Yes. The timing of the .rnd file creation often aligns with activating encryption features in MainWP Dashboard. MainWP uses phpseclib for encryption operations, which internally relies on OpenSSL for generating keys.

Can the .rnd File Be Deleted?

Yes. The .rnd file can be safely deleted after the encryption process is complete. It is only required temporarily during key generation. If OpenSSL needs it again, a new .rnd file will be created automatically. Deleting this file will not affect MainWP functionality or your existing encrypted connections.

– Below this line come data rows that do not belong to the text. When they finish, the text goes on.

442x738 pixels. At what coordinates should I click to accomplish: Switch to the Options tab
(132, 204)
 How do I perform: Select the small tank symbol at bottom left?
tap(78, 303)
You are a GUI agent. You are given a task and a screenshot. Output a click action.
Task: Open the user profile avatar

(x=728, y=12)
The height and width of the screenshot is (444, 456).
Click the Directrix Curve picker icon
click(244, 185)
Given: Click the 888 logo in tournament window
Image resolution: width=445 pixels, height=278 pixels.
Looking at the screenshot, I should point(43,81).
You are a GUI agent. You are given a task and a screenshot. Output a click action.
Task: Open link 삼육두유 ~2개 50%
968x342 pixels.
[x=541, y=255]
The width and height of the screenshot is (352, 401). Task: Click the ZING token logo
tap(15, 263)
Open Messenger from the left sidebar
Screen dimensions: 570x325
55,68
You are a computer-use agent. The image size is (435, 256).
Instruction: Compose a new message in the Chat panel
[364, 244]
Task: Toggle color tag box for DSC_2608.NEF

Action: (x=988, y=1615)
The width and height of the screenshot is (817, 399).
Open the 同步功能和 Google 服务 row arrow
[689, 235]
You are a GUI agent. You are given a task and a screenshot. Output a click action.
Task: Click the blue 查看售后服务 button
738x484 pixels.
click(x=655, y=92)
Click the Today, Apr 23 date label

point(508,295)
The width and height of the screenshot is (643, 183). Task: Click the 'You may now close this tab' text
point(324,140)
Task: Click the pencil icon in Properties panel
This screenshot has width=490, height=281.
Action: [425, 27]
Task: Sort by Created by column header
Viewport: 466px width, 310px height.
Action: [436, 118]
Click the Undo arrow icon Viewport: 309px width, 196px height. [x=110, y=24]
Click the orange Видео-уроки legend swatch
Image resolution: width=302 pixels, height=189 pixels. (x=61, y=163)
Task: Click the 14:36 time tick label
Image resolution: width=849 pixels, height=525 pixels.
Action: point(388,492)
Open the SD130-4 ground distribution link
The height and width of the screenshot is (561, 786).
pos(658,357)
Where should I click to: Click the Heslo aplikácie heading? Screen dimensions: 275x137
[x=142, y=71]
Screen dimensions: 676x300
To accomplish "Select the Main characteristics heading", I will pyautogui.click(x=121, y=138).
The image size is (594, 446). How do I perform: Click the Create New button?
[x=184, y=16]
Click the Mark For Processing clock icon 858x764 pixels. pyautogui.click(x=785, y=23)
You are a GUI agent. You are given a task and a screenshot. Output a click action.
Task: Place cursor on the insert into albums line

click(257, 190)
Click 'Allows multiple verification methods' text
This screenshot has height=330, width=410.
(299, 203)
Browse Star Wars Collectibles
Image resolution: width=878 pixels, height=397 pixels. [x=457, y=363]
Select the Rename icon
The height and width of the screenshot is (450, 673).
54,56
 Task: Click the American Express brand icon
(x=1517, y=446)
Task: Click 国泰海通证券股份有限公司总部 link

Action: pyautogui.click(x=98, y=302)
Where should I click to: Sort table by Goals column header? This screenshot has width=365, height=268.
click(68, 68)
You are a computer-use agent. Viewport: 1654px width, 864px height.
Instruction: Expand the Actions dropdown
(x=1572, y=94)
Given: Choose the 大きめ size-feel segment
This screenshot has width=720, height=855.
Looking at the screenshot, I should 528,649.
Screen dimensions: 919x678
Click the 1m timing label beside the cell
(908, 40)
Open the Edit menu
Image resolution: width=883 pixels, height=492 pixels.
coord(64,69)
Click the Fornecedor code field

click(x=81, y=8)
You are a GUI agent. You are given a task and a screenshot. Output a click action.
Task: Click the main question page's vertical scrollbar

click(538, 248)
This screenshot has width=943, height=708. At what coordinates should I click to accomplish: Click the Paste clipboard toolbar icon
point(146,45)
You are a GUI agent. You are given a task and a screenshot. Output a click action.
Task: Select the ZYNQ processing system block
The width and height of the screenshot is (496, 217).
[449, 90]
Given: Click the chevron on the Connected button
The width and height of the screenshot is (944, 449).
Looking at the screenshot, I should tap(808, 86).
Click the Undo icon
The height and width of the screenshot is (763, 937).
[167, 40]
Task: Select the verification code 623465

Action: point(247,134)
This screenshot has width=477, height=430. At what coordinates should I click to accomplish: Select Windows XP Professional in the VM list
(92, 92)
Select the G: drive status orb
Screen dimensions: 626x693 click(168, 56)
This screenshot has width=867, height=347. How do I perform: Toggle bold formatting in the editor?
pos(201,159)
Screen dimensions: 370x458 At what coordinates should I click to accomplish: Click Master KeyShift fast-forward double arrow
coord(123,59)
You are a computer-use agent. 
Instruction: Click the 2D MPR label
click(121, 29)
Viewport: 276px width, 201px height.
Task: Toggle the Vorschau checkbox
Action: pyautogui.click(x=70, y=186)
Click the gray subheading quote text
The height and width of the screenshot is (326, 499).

Why Does This Happen on Some Setups?

The location where the .rnd file is saved depends on your PHP environment’s configuration. OpenSSL looks for the HOME environment variable to determine where to write the file.
ConfigurationResult
HOME variable setFile written to appropriate location
HOME variable not setFile written to current directory (often wp-admin)
Hosts with properly configured environment variables won’t see this file in wp-admin.

Security Plugin Warnings

Security plugins like Wordfence may flag unexpected files in the wp-admin directory. You can safely delete the .rnd file to resolve the warning. If the file reappears, another encryption operation occurred. You can delete it again or configure your environment to prevent it from appearing in wp-admin.

Prevent the File from Appearing

Option 1: Set the HOME Environment Variable

Add this to your PHP configuration or .htaccess: 
SetEnv HOME /tmp

Option 2: Configure RANDFILE in OpenSSL

If you have access to your server’s OpenSSL configuration, set the RANDFILE variable to a path outside of your web root.

Option 3: Ignore and Delete Periodically

For most users, the simplest approach is to delete the file when it appears. It causes no harm and MainWP doesn’t require it after the initial key generation completes.

Self-Check Checklist

  • Identified .rnd file in wp-admin
  • Understood file is safe to delete
  • Deleted file (optional)
  • Configured environment variable (optional)